Required action. Among the entries below, please repeat exactly and only the lines from the line containing "コンセプト (281, 2300)" to the line containing "découvre (163, 10)", both lines included.

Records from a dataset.
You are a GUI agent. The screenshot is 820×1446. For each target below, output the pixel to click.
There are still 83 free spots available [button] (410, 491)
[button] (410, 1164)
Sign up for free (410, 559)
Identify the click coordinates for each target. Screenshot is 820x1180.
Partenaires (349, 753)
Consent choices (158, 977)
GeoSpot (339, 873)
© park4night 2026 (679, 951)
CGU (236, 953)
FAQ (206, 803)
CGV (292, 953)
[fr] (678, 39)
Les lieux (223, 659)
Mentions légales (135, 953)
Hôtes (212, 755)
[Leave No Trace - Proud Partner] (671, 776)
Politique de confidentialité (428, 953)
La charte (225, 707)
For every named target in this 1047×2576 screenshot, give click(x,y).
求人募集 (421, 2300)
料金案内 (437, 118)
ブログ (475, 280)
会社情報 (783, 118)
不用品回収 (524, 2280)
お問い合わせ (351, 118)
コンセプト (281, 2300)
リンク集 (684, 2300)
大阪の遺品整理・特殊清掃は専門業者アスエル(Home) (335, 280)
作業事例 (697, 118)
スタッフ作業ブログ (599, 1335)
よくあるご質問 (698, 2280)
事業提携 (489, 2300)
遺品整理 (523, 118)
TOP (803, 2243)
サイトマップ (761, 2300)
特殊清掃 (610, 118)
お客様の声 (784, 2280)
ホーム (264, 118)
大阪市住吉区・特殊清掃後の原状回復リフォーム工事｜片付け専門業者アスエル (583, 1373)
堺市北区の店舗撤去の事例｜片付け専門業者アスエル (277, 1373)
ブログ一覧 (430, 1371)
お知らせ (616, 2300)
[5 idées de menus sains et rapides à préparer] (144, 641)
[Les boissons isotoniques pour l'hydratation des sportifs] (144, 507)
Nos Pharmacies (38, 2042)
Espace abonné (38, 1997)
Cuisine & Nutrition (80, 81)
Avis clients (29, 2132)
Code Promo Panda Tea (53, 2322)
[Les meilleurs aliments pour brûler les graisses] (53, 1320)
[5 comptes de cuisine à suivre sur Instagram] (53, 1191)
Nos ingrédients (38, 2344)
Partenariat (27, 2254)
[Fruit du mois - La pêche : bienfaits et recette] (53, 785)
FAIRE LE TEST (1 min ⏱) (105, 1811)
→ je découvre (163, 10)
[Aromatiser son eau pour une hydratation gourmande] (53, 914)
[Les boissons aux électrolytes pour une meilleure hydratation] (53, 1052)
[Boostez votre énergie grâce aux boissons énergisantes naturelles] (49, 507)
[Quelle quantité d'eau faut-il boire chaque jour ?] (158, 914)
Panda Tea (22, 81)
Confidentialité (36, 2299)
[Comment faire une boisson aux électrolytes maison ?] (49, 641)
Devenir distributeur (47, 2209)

Problem solution.
コンセプト (281, 2300)
リンク集 (684, 2300)
大阪の遺品整理・特殊清掃は専門業者アスエル(Home) (335, 280)
作業事例 (697, 118)
スタッフ作業ブログ (599, 1335)
よくあるご質問 (698, 2280)
事業提携 (489, 2300)
遺品整理 (523, 118)
TOP (803, 2243)
サイトマップ (761, 2300)
特殊清掃 (610, 118)
お客様の声 (784, 2280)
ホーム (264, 118)
大阪市住吉区・特殊清掃後の原状回復リフォーム工事｜片付け専門業者アスエル (583, 1373)
堺市北区の店舗撤去の事例｜片付け専門業者アスエル (277, 1373)
ブログ一覧 (430, 1371)
お知らせ (616, 2300)
[5 idées de menus sains et rapides à préparer] (144, 641)
[Les boissons isotoniques pour l'hydratation des sportifs] (144, 507)
Nos Pharmacies (38, 2042)
Espace abonné (38, 1997)
Cuisine & Nutrition (80, 81)
Avis clients (29, 2132)
Code Promo Panda Tea (53, 2322)
[Les meilleurs aliments pour brûler les graisses] (53, 1320)
[5 comptes de cuisine à suivre sur Instagram] (53, 1191)
Nos ingrédients (38, 2344)
Partenariat (27, 2254)
[Fruit du mois - La pêche : bienfaits et recette] (53, 785)
FAIRE LE TEST (1 min ⏱) (105, 1811)
→ je découvre (163, 10)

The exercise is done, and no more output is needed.